== EXTRACTED RECORDS ==
+ + +

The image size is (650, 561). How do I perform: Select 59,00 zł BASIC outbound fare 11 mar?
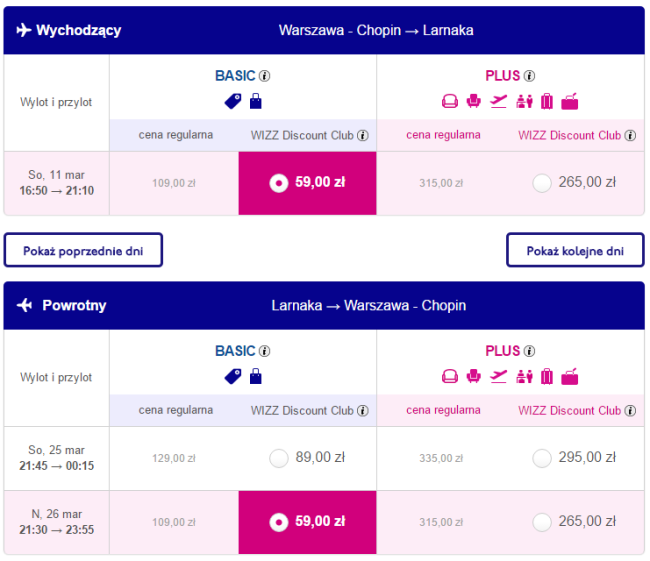coord(308,183)
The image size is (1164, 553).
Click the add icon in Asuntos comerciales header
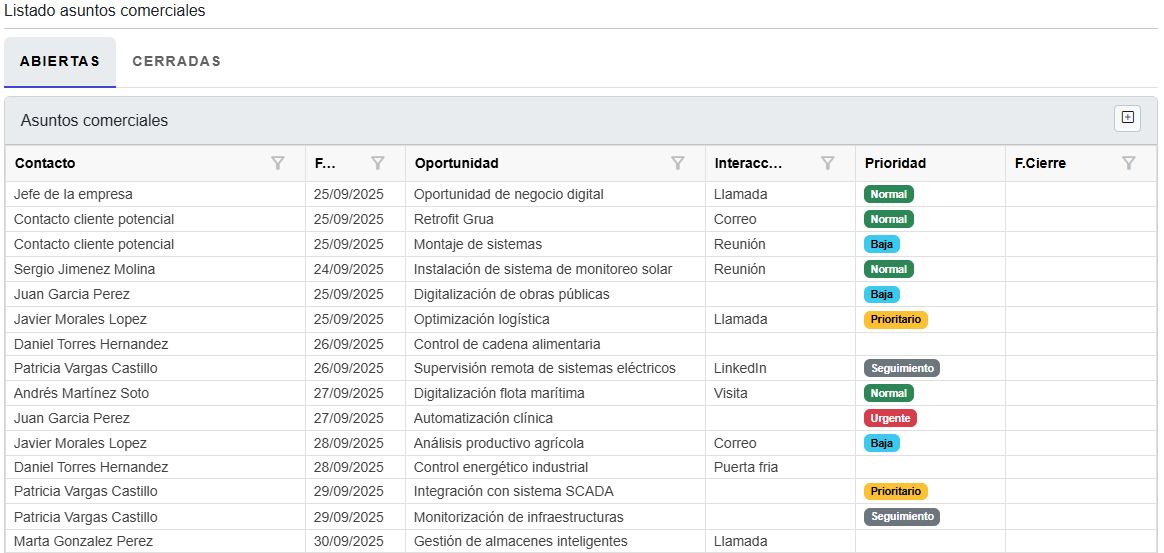(1127, 118)
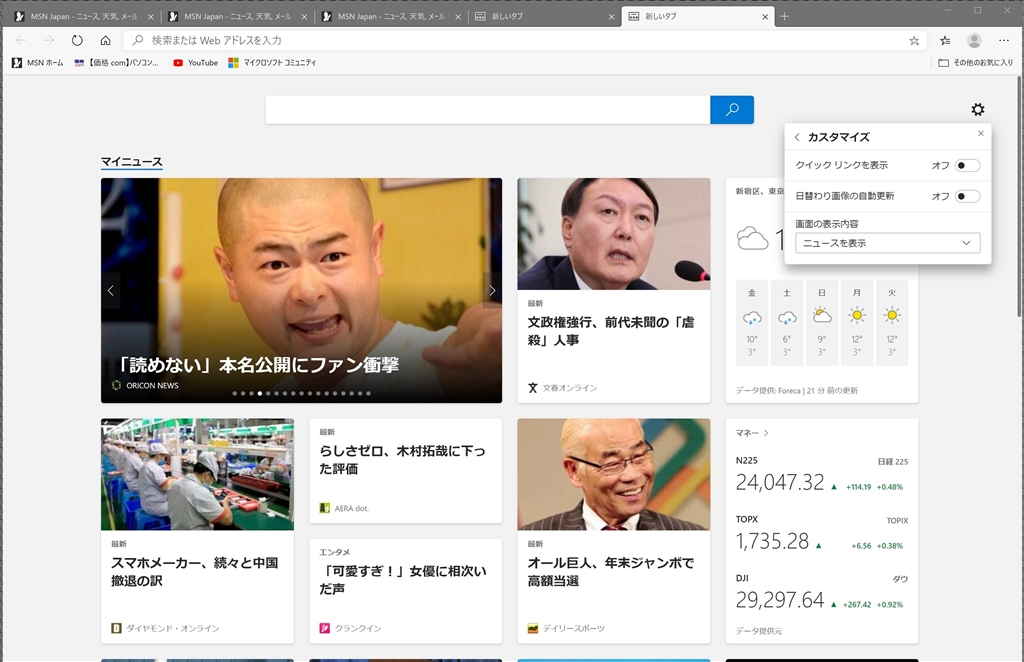Expand the マネー section chevron
The image size is (1024, 662).
(x=766, y=433)
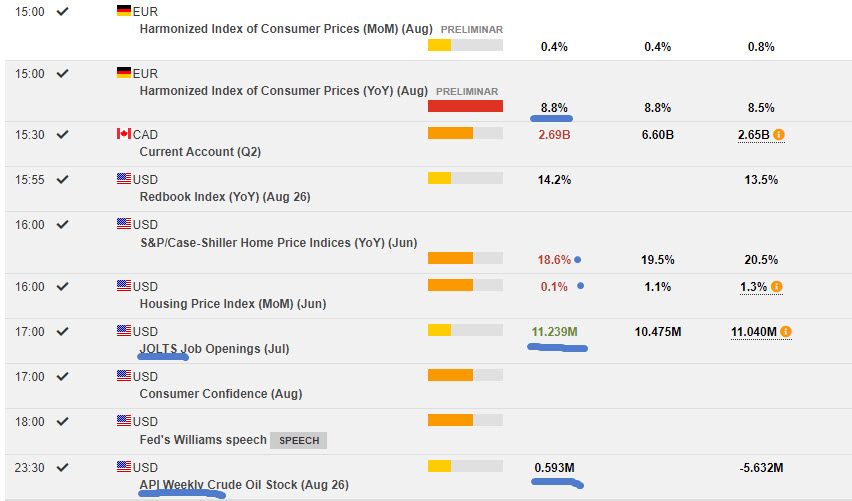
Task: Expand the Redbook Index (YoY) event details
Action: pos(224,197)
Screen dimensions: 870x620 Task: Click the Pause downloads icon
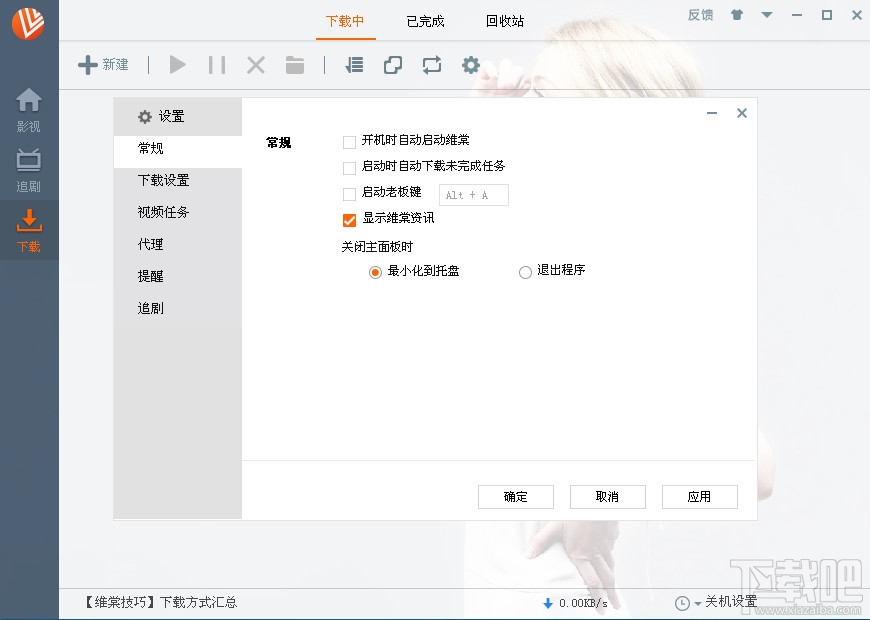[217, 64]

+ + +

== TASK INSTRUCTIONS ==
Please write all of the records above again, changing "Click" to "Tap" and keeping everything else the same. Don't include the pictures.

== ANSWER TO THE PROBLEM ==
The image size is (650, 561). How do I perform: Select 59,00 zł BASIC outbound fare 11 mar?
coord(308,183)
The image size is (1164, 553).
Tap the add icon in Asuntos comerciales header
(1127, 118)
Expand the マネー section chevron
The image size is (1024, 662).
(x=766, y=433)
Task: Expand the Redbook Index (YoY) event details
Action: pos(224,197)
Screen dimensions: 870x620 Task: Tap the Pause downloads icon
[217, 64]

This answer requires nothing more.